The Section 179D deduction originated with the Energy Policy Act of 2005. The enhanced deduction applies to commercial building owners offering a tax deduction of up to $1.80 per square foot for implementing energy efficiency measures in new or existing buildings. Specifically, the deduction is for improvements to a commercial building’s lighting systems, HVAC systems, or building envelope. In the case of a publicly-owned building, the deduction can be allocated to the primary designer, such as an engineering, contracting, or architecture firm.

This deduction has proved highly useful to clean energy and energy efficiency businesses across the state. Not only does it reduce businesses’ tax liability, it helps entice potential clients to move forward with smart energy efficient enhancements -- all while supporting the creation of more energy efficient buildings and growing jobs.  

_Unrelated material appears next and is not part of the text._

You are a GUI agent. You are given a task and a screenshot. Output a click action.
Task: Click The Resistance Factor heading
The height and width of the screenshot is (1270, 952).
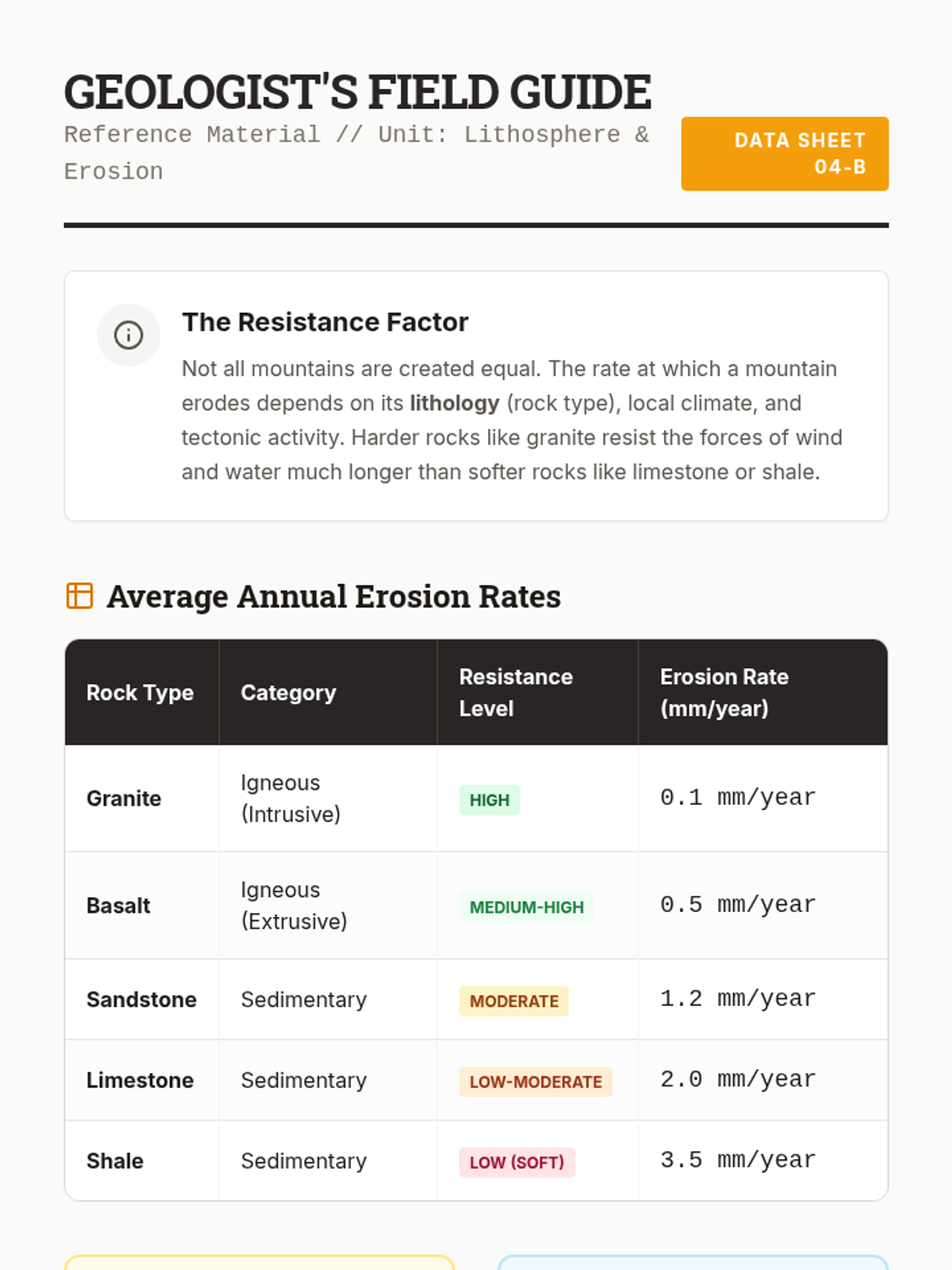point(325,322)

CEEM supports renewal of Section 179D, which is being discussed by Congress this summer. Despite its widespread support among small business owners, the Section 179D deduction continues to be temporary, being repeatedly renewed after lapsing. The deduction most recently expired on December 31, 2017. The lack of certainty surrounding Section 179D stifles investment in energy waste reduction for Minnesota’s buildings. More simply, the uncertainty is bad for clean energy business.

The argument for encouraging building owners to choose energy efficient options is a smart economic decision – and one that benefits all Minnesotans. Efficiency is cheap: the cost to save one kilowatt hour is about 2 cents; compare that to the cost to buy a kilowatt of electricity, which averages 8 cents. In addition, the energy efficiency sector employs an impressive 46,000 Minnesotans.

Minnesota’s clean energy businesses thrive on certainty, and that is why CEEM asks Congressional action. We asked that our Minnesota elected officials support a multi-year extension of the Section 179D provision through at least 2020, and we would strongly support extending it beyond 2020.